Melinda Wittstock:         Yes. So true. So what would be the second piece of advice?

Vicki Saunders:                I think this getting in community is one and asking for help would be two. When I’m speaking at different events, at any of our SheEO events I always ask this question. “How many people in the room would help someone right now if they asked you?” And every hand always go up. Then I go, “How many people like asking for help?” And it is, exactly, literally no hands go up, or two or three. And this is the thing. It’s so crazy right? We are literally surrounded by all of these people who have something that you don’t have, and they have it in abundance, that they’d be happy to give. For me that’s connections.

I have a wicked network and I say to people, “Go connect with me on linked in and I will say it to your audience as well, and if there’s anyone in my network who can help you, please ask me. I’d love to make that connection because I have like 19,000 people or something stupid like that. Everybody owes me a favor. How am I ever going to use all those favors? I’m not so I’m going to ask them if they’ll help you. So that whole piece of, if you don’t ask… When I was younger, I didn’t have a ton of confidence. It took me a long, long time to build up my confidence and so when someone would say that to me, that I can’t of maybe looked up to, I’d be like, “What? My question’s probably dumb.” Or, “I should probably already know how to do this.” Or, “She said that, but I bet she says that all the time and she doesn’t really mean it.” You know, like all those voices in your head-

Melinda Wittstock:         Right! Yes.

Vicki Saunders:                -and I’m just here to say, “I mean it.” We mean it. Those people that are around you that say they want to help you, please ask.

Melinda Wittstock:         And receive too. I find that a lot of people have, and women, have a hard time actually receiving it, even to the point of brushing off a compliment. To me, in a way, when you think about it, we love to give, so it’s like dissing someone who’s trying to give to you.

Vicki Saunders:                I think that if you can flip it around that way it then makes you think a lot differently about it. So-

Melinda Wittstock:         It really does.

Vicki Saunders:                -like, I have an abundance of things, you’re robbing me of the change of using all of that community capital I’ve built up [crosstalk 00:06:39]. And so, you’re like, “Oh, you mean it’s helping you for me to ask you for help? What?” You have to kind of flip it around.

Melinda Wittstock:         It’s so true. So much of this comes down to mindset around all of these things. So what would be your final, number three piece of advice?

Vicki Saunders:                The hardest thing for me was to believe that I mattered and that I was worthy, and that just takes a lot of work, a lot of personal work. I saw things quite differently as a young person, all the way through. I always wanted to do go and make money at the same time, and everyone said that’s ridiculous. You make your money and then you give it away. But I always had a very strong flavor of I could not just go make money. It wasn’t something I could do. I had to have deep passion and meaning and impact underneath it.

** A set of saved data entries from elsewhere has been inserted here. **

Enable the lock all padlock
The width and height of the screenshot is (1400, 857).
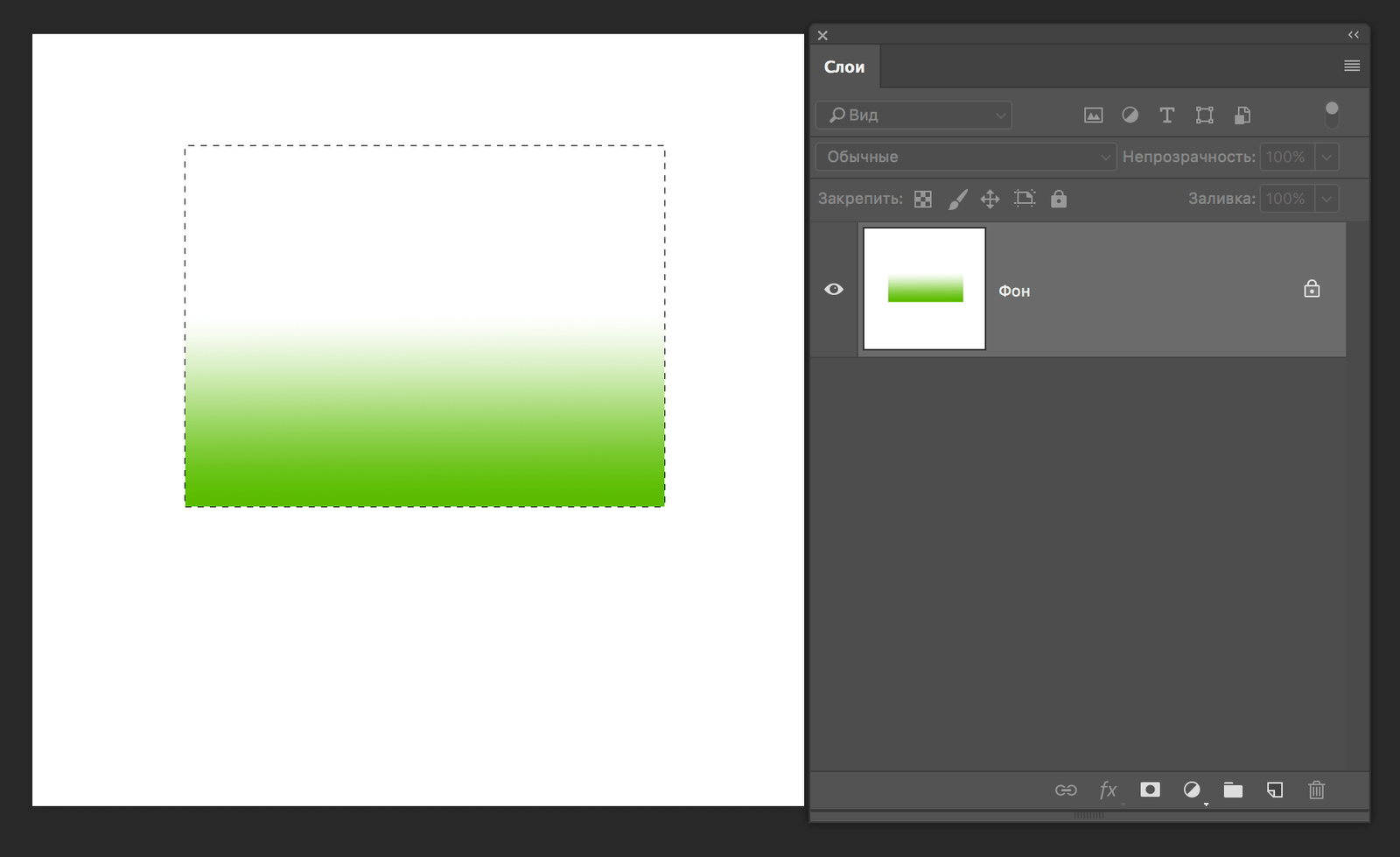coord(1058,199)
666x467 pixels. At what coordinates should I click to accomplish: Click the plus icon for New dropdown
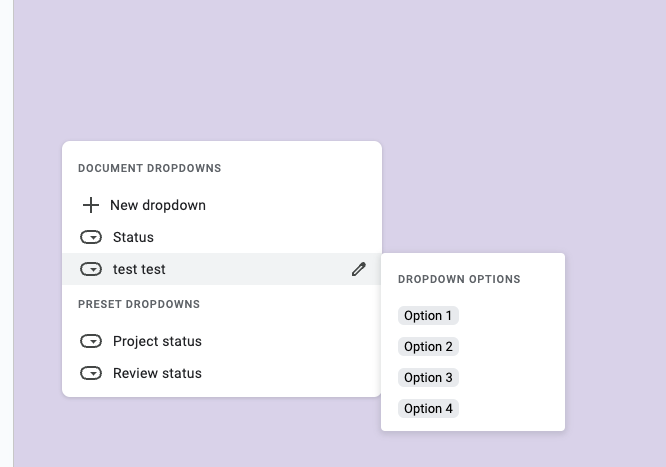(x=90, y=205)
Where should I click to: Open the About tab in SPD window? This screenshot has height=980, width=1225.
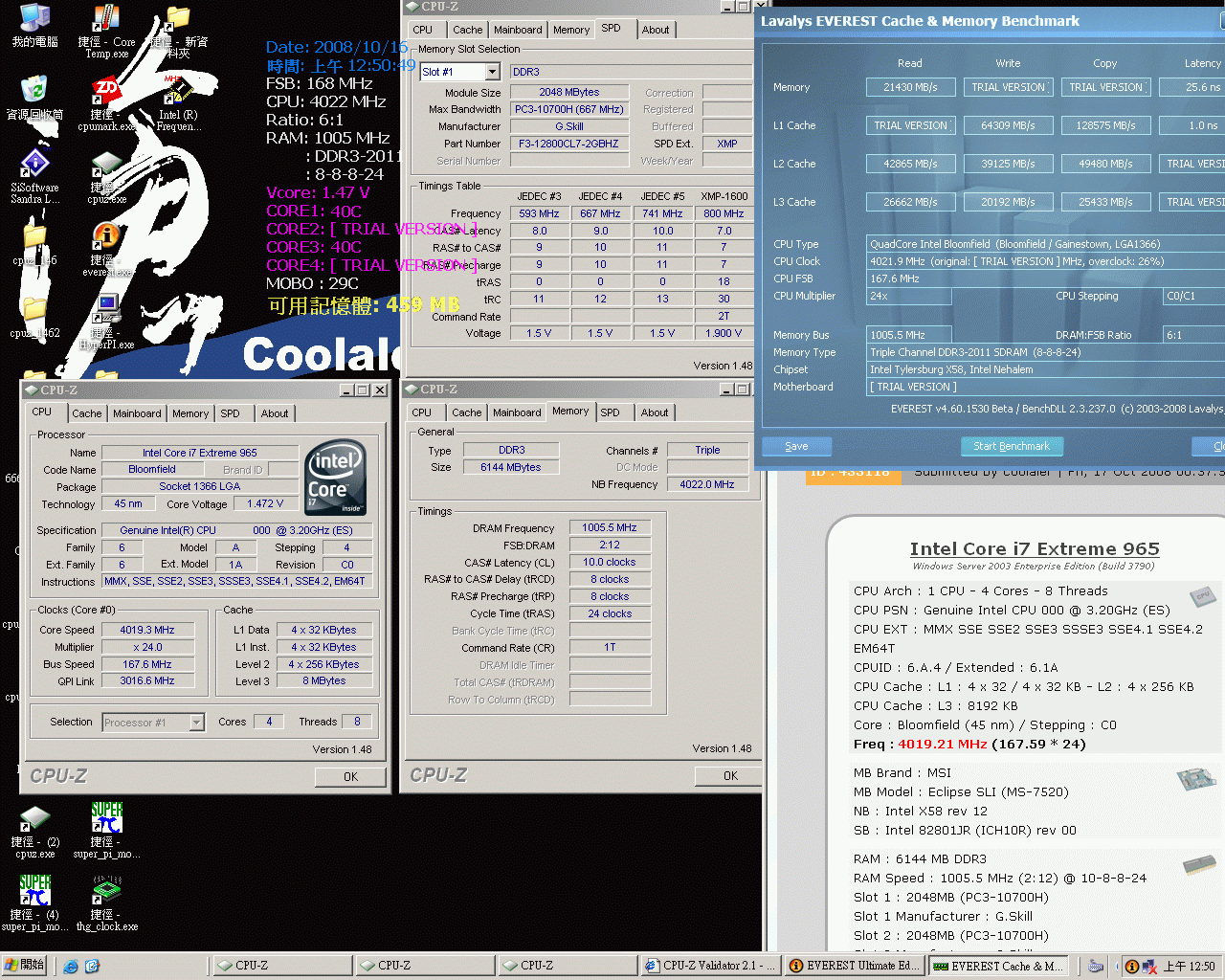(x=656, y=30)
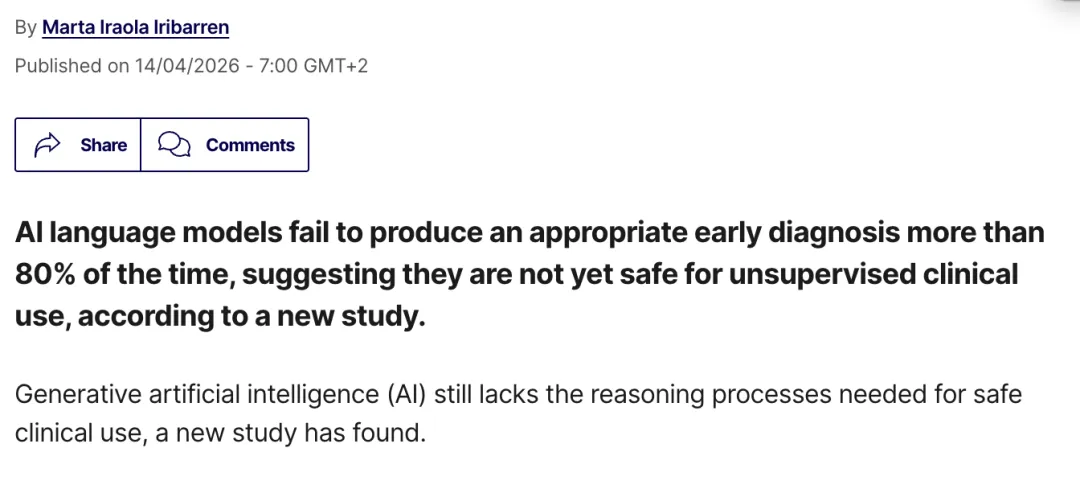Click the bold words unsupervised clinical
The height and width of the screenshot is (489, 1080).
pyautogui.click(x=873, y=275)
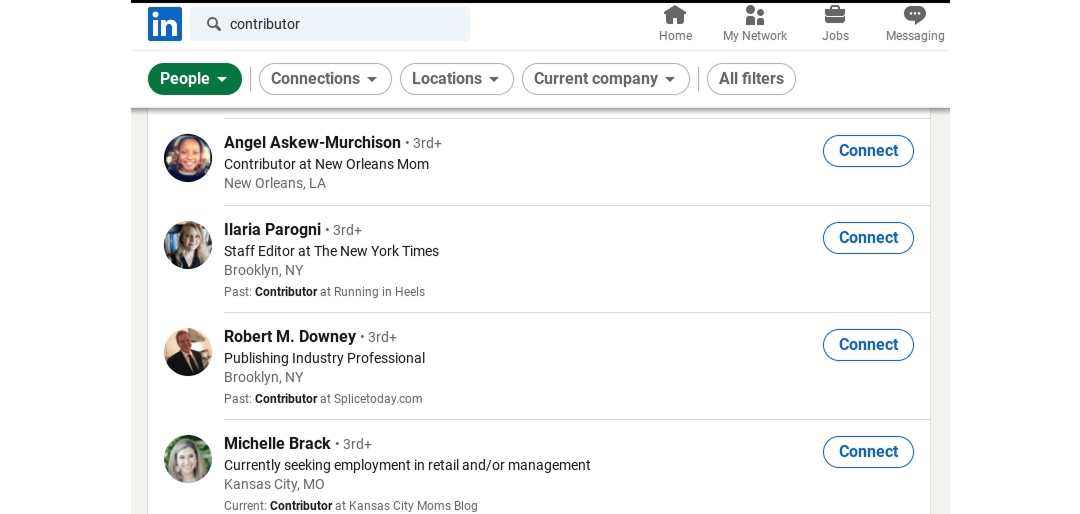Open the Locations filter dropdown
1080x514 pixels.
pyautogui.click(x=456, y=79)
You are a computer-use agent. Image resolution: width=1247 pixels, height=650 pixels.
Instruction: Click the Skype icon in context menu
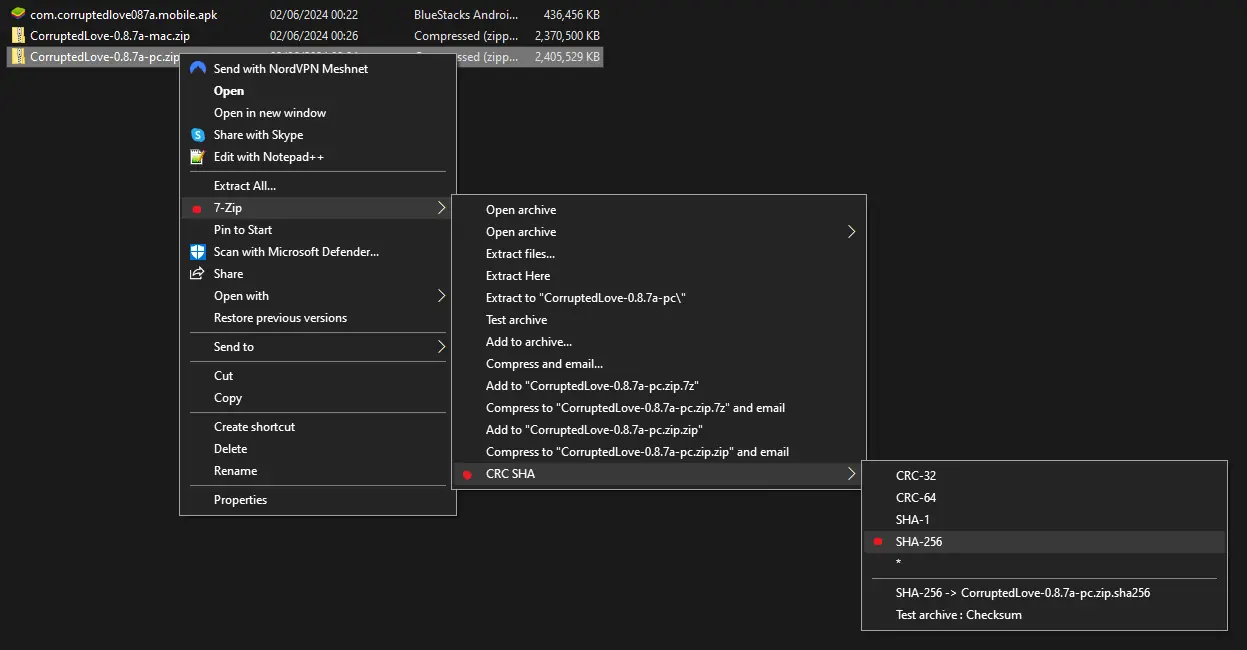(198, 135)
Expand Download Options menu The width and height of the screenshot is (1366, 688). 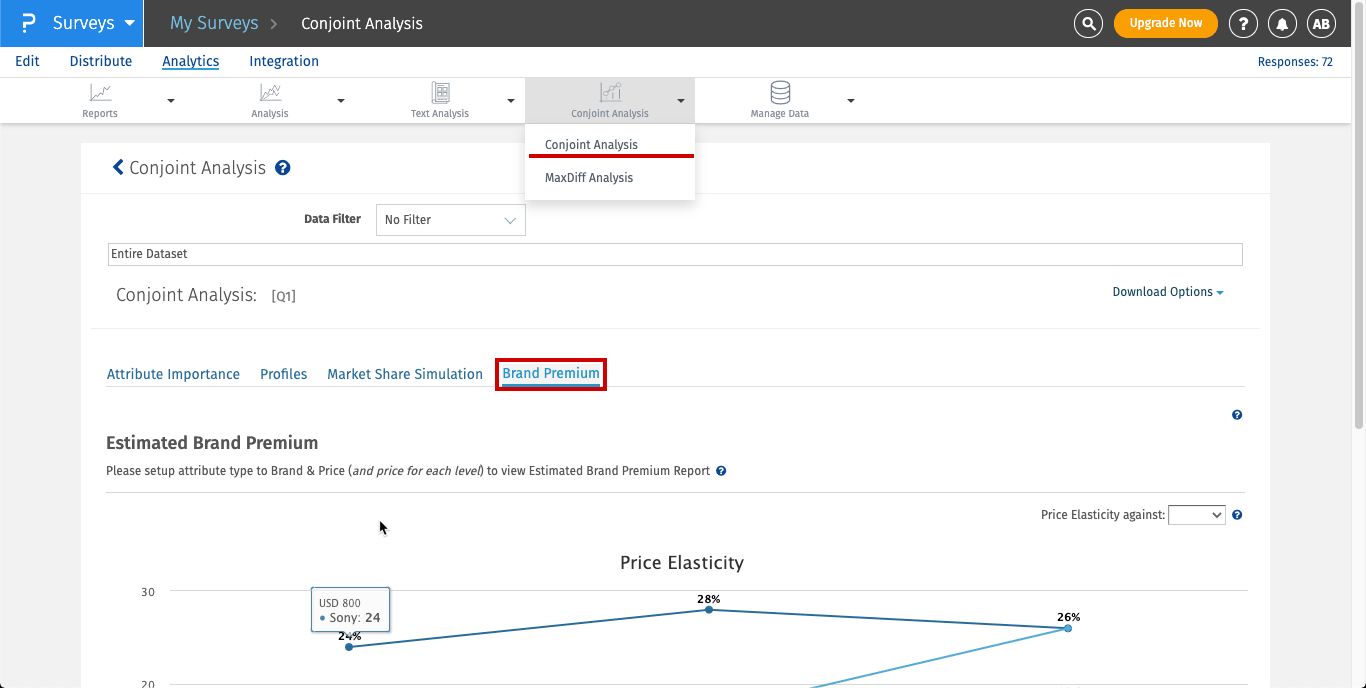point(1168,292)
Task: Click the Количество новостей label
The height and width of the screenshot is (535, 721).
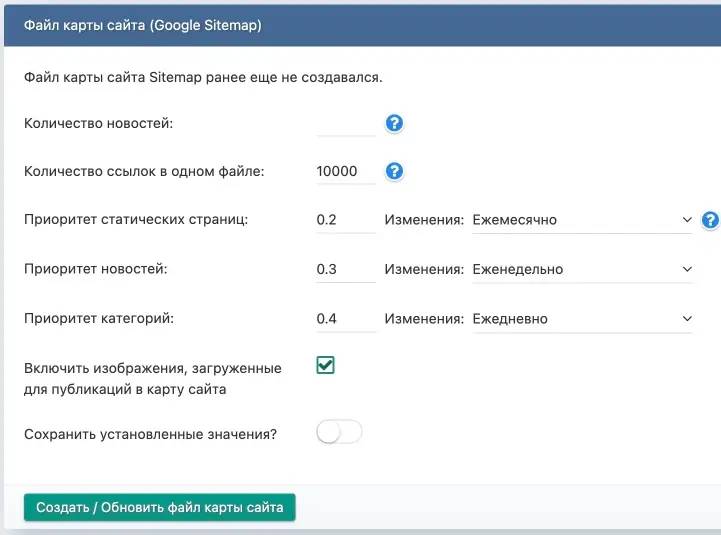Action: point(98,123)
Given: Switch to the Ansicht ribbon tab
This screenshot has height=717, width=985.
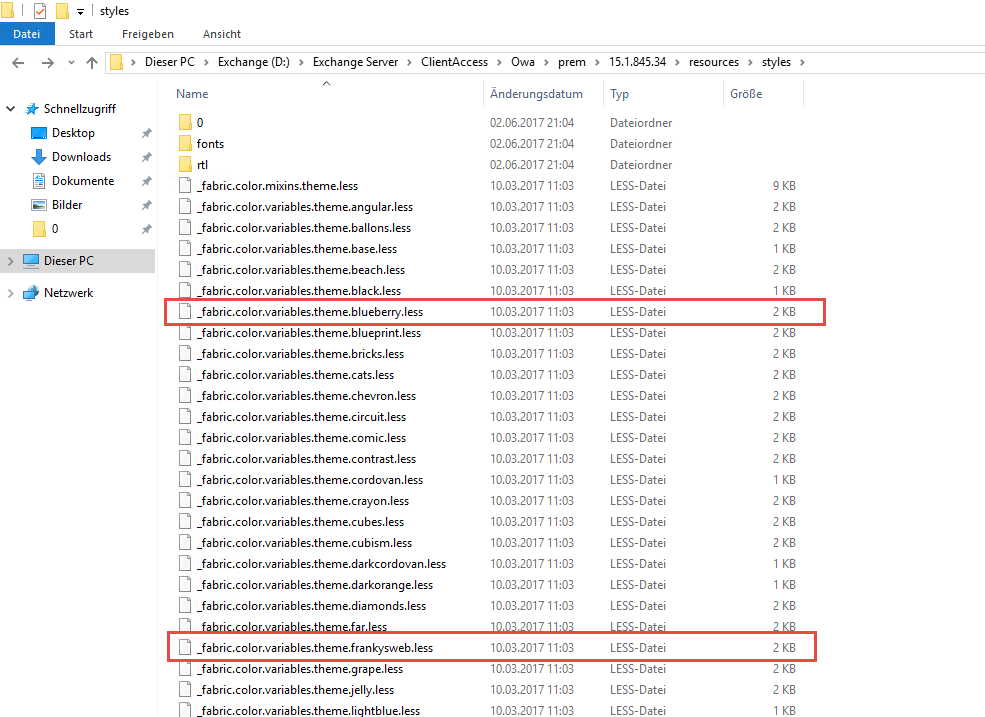Looking at the screenshot, I should click(x=221, y=34).
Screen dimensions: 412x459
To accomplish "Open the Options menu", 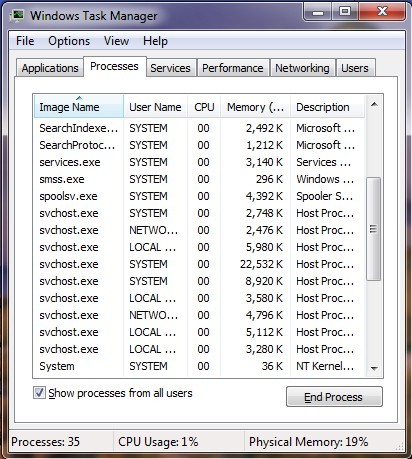I will pos(69,41).
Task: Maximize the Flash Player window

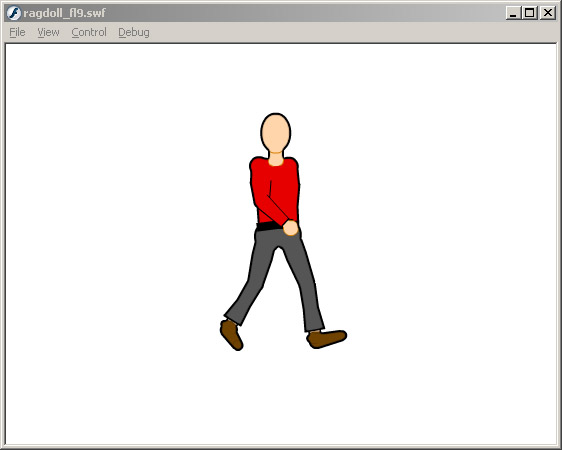Action: coord(530,13)
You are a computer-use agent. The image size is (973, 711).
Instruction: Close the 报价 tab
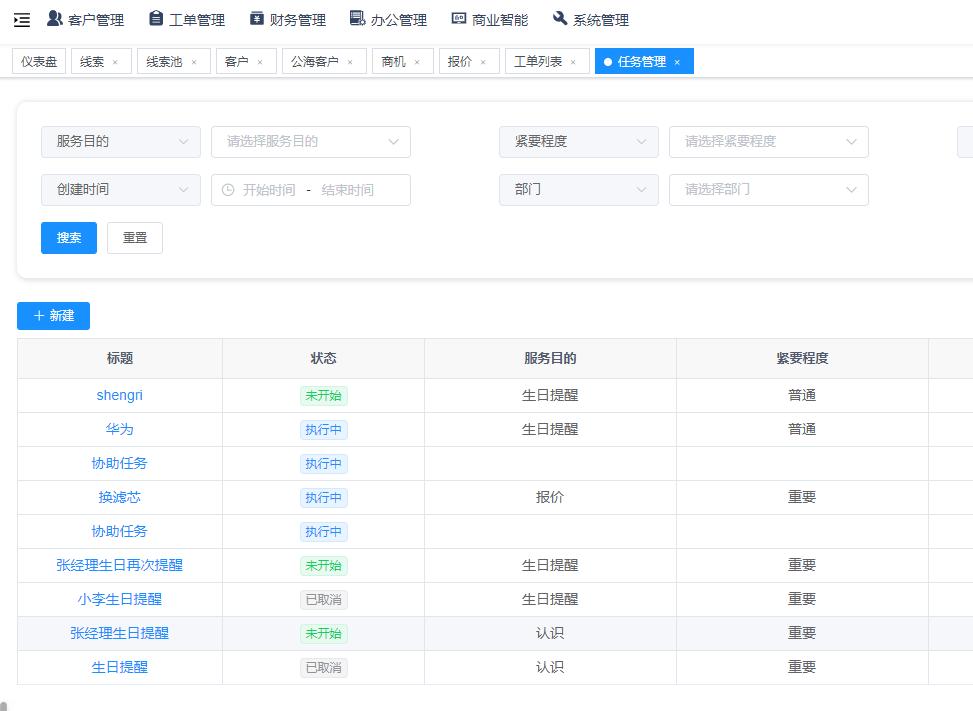[483, 61]
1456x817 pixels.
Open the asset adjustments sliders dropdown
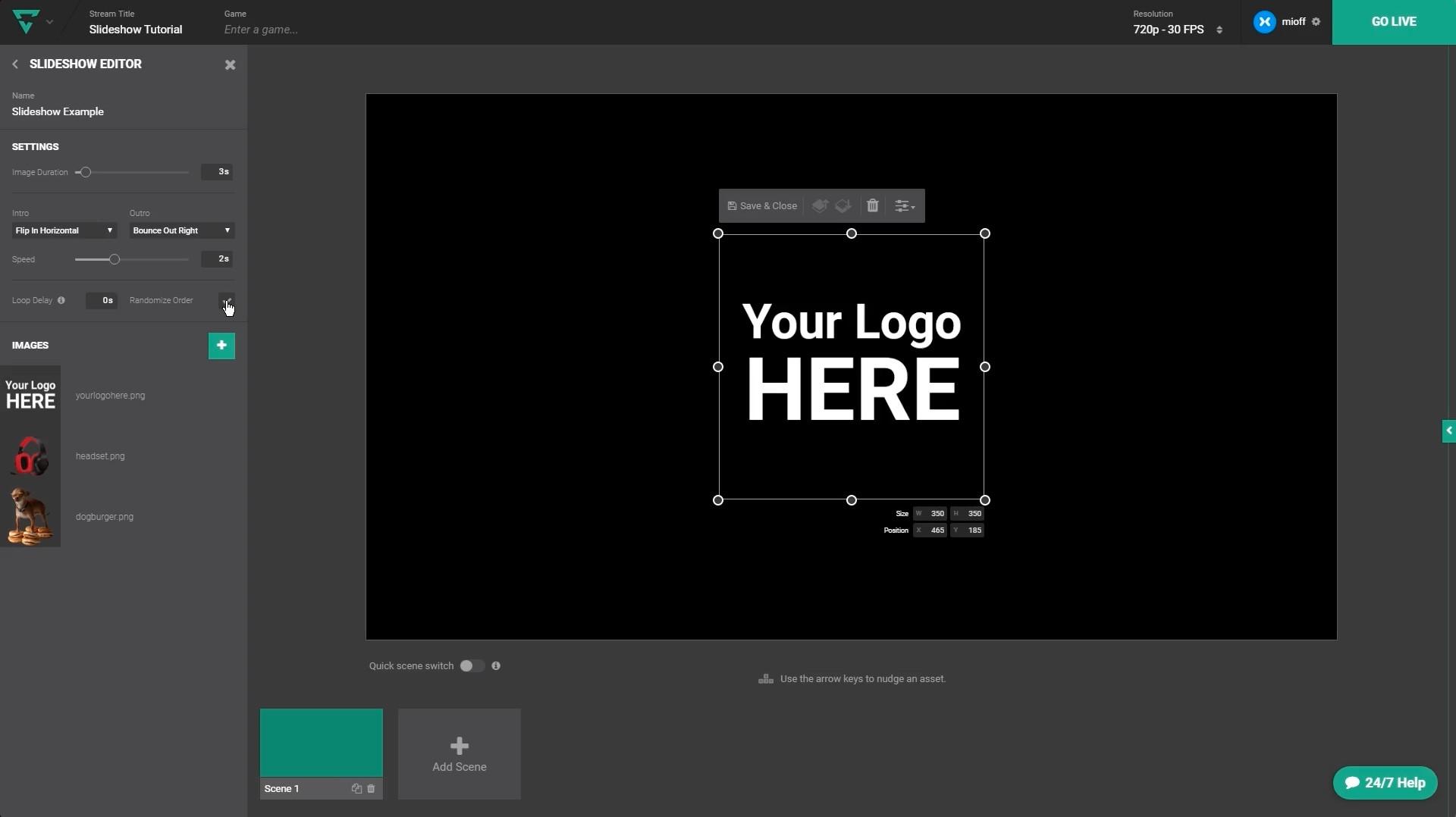904,205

I think part of the thing that I would say, I mean, I tried to do this too, but it was like, go find the others. If you can, find you people and do not surround yourself, whatever you can do, with people who don’t get you, because that just sucks the life out of you, when people are constantly picking at you, telling you you’re weird and you’re not doing it right. So hard.

Melinda Wittstock:         So very true. So how can people apart from LinkedIn. How else can people work with you?

Vicki Saunders:                You can find me through our website at SheEO, S-H-E-E-O dot world, so sheeo.world or you can find me on Twitter @vickis, V-I-C-K-I-S, or on Instagram or on everything. I’m everywhere.

Melinda Wittstock:         Wonderful.

Vicki Saunders:                I answer. I’m constantly online answering stuff so catch me anywhere.

Melinda Wittstock:         You are an inspiration Vicki, thank you so much for putting on your wings and flying with us.

Vicki Saunders:                My pleasure, thank you for inviting me.